Avant l'arrivée des Européens au 16e siècle, l'Amazonie n'était pas un grand territoire vierge peuplé de quelques Indiens primitifs mais abritait des sociétés complexes et bien organisées au sein de «villes» comparables à certaines cités-États de la Grèce antique, selon des chercheurs américains et brésiliens.

«Aux 16e et 17e siècles, les conquistadors n'ont pas trouvé quelques Indiens isolés vivant uniquement de chasse et de pêche mais des populations importantes déjà sédentaires qui plantaient et avaient mis au point des systèmes sophistiqués de barrages. Cela détruit le mythe d'une Amazonie primitive totalement vierge», a déclaré à l'AFP Bruna Franchetto du Musée national de Rio de Janeiro.

Cette linguiste brésilienne a collaboré avec deux anthropologues - l'Américain Michael Heckenberger de l'Université de Floride et le Brésilien Carlos Fausto du Musée national de Rio - à des fouilles archéologiques dans le Brésil central qui ont montré que, de 1200 à 1600 après Jésus-Christ, des civilisations «urbaines» étaient implantées dans la région du Haut Xingu.

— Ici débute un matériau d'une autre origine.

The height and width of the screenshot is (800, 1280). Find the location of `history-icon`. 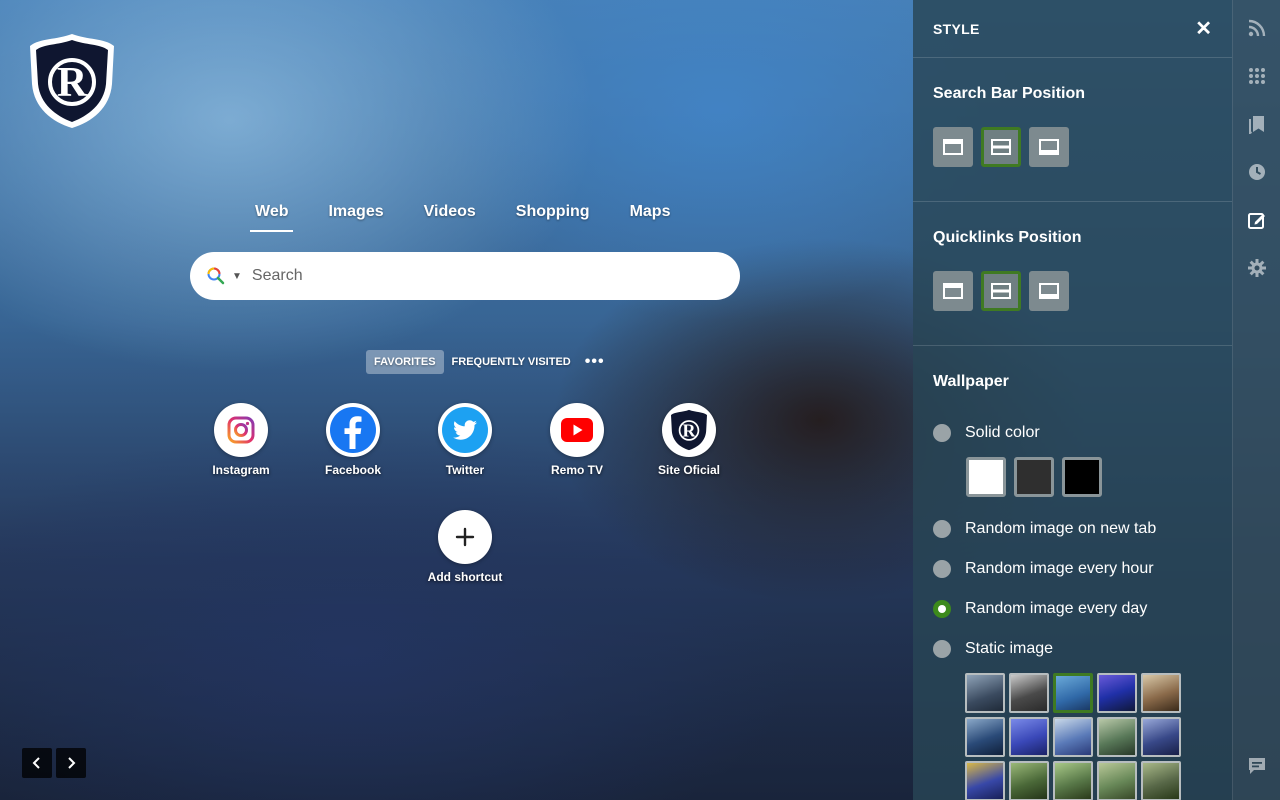

history-icon is located at coordinates (1257, 172).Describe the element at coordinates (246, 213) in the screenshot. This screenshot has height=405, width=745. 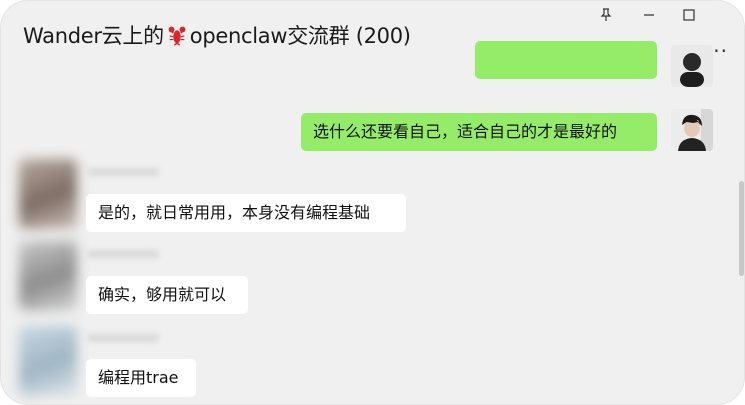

Le compte-rendu des ces recherches est paru récemment dans la revue américaine Science.

«Parler d'urbanisme en Amazonie a un caractère provocateur», reconnaît Mme Franchetto, mais selon elle, les villages n'étaient pas «perdus dans la forêt mais bien planifiés et reliés entre eux par un réseau de routes».

«De 50 à 100 000 personnes vivaient dans la seule région du Haut Xingu», d'une superficie de 30 000 km2, a-t-elle précisé.

Les recherches sur les sites archéologiques où vivent aujourd'hui les Indiens Kuikuro ont commencé dans les années 90 et avaient déjà fait l'objet d'un article en 2003 dans Science.

La carte de ces villes pré-colombiennes du Haut Xingu, aujourd'hui recouvertes de végétation, a été élaborée à partir de vestiges archéologiques, d'images satellitaires et de la technolgie GPS. Les chercheurs ont aussi reçu l'aide fondamentale des Kuikuros pour identifier les lieux ancestraux.

L'occupation de la terre était systématique et se faisait selon des principes astronomiques, écologiques et culturels. Les Indiens utilisaient notamment les périodes de solstice pour construire leurs routes.

Les villes - où vivaient jusqu'à 2500 indigènes - étaient indépendantes politiquement mais liées géographiquement et socialement, pour les cérémonies religieuses notamment. Elles étaient protégées par des murs en bois de plus de 2 Km de long. Les indiens vivaient dans de grandes huttes collectives en paille. Actuellement les villages Kuikuro gardent ce modèle mais les Indiens y sont beaucoup moins nombreux.

La production des Indiens était centrée sur la culture du manioc avec d'autres cultures annexes telles que celle du «péqui», un fruit brésilien.

«Les Indiens du Xingu connaissent encore aujourd'hui, plus de 20 variétés de manioc», a souligné Mme Franchetto.

Autour des villages, les chercheurs ont trouvé des vestiges de barrages utilisés pour emprisonner poissons et tortues.

Les chercheurs espèrent que les résultats de leur étude pourront contribuer à l'élaboration d'un modèle de développement moins dévastateur pour l'Amazonie. «Le modèle idéal n'est sûrement pas la monoculture du soja», a souligné Carlos Fausto.

Sur les 190 millions d'habitants du Brésil, subsistent moins de 500 000 Indiens vivant dans des réserves, selon la Fondation nationale de l'Indien (FUNAI).